- US equity benchmarks post mild gains as US data backed Fed’s resistance to taper.
- US Q2 GDP missed strong forecasts but consumption details are firmer, housing cools.
- Amazon flashed mixed earnings but Ford, Yum Brands and Align Technologies pleased bulls.
Wall Street regains upside momentum, though mildly, on Thursday after the key US statistics justify the Fed’s little inclination to taper and keep the easy money flowing. Also backing the mood could be the upbeat earnings and chatters over President Joe Biden’s infrastructures spending bill.
The preliminary readings of the US Q2 GDP slipped beneath 8.5% QoQ forecasts to 6.5%, versus 6.4% prior, but consumer spending remained very strong. Further, Pending Home Sales for June eased and weekly Jobless Claims also jumped, suggesting the need for further stimulus even as the economy is improving.

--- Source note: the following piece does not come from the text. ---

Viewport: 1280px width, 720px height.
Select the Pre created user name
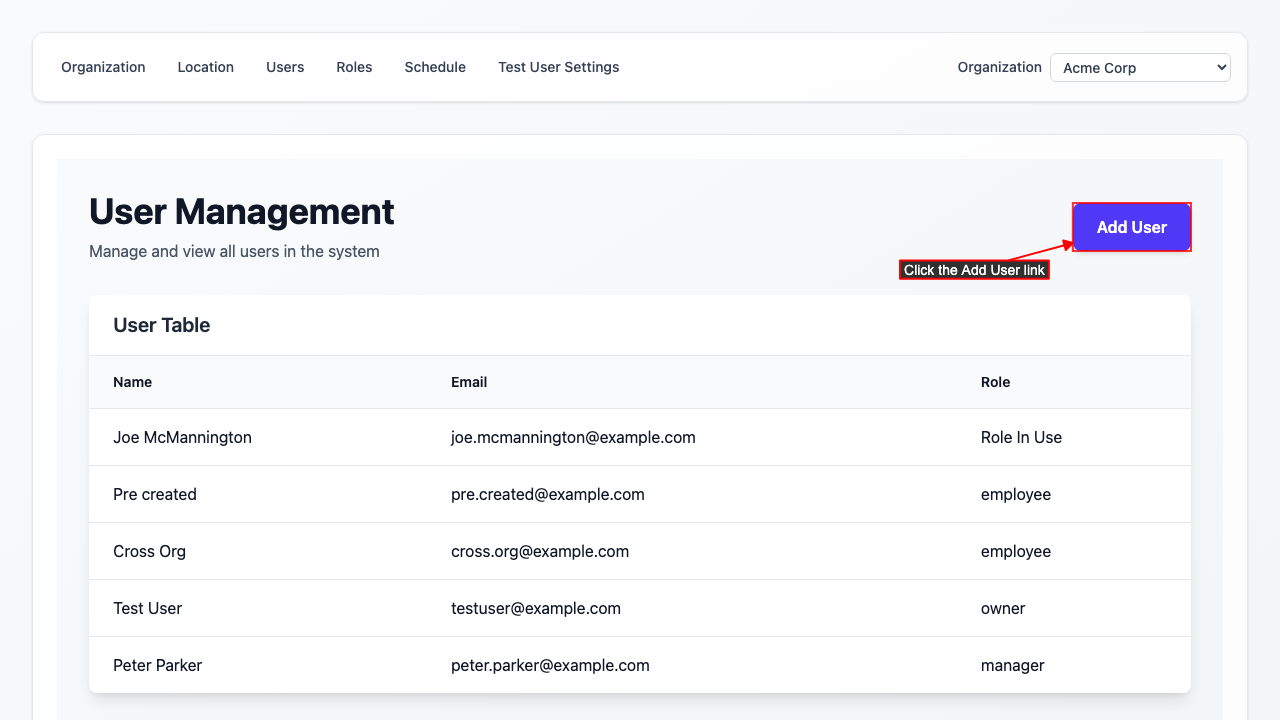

Elsewhere, US Senators are haggling over the $1.2 trillion infrastructure spending plan after allowing it to be discussed in the House, paving way for the much-awaited stimulus following multiple days of a delay.
Against this backdrop, Dow Jones Industrial Average (DJI) adds to 150 points of 0.44% to end the day around 35,084 whereas the S&P 500 prints 0.42% daily gains to mark 4,419 as of Thursday’s closing, after refreshing the record top with 4,429.97 level. The tech-heavy Nasdaq gains 0.11% intraday, up 15.7 points, to 14,778 by the press time.
It’s worth noting that the equity benchmarks ignored a jump in the US Treasury yields to return to gains on Thursday. That said, the US 10-year Treasury yields gained three basis points to 1.266% by the end of the North American session.
Talking about earnings, Amazon missed revenue targets and joined PayPal to drop but Ford Motor Company, KFC owner Yum Brands and Align Technologies kept the market’s overall optimism intact. It’s worth noting the shares of Tesla and Apple helped Nasdaq to remain mildly bid.
Looking forward, second-tier US data may offer little entertainment to the US share traders on Friday but talks over the infrastructures spending and covid restrictions could be the catalysts to follow.